▸ **Supplied data**:
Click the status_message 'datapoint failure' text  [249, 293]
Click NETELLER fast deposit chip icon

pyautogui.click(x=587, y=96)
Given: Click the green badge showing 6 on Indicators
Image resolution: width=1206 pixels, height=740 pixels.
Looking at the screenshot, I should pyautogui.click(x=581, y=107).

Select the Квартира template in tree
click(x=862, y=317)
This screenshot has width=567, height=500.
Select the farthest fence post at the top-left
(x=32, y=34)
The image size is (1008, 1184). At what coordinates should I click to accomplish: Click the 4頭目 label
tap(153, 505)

▸ **Given exercise**: Could you switch "Select" to "Choose" wherever it occurs in the rows above and give all the rows again with nothing else changed?

▸ **Task response**:
Click the status_message 'datapoint failure' text  [249, 293]
Click NETELLER fast deposit chip icon

pyautogui.click(x=587, y=96)
Given: Click the green badge showing 6 on Indicators
Image resolution: width=1206 pixels, height=740 pixels.
Looking at the screenshot, I should pyautogui.click(x=581, y=107).

Choose the Квартира template in tree
click(x=862, y=317)
This screenshot has width=567, height=500.
Choose the farthest fence post at the top-left
(x=32, y=34)
The image size is (1008, 1184). At what coordinates should I click to accomplish: Click the 4頭目 label
tap(153, 505)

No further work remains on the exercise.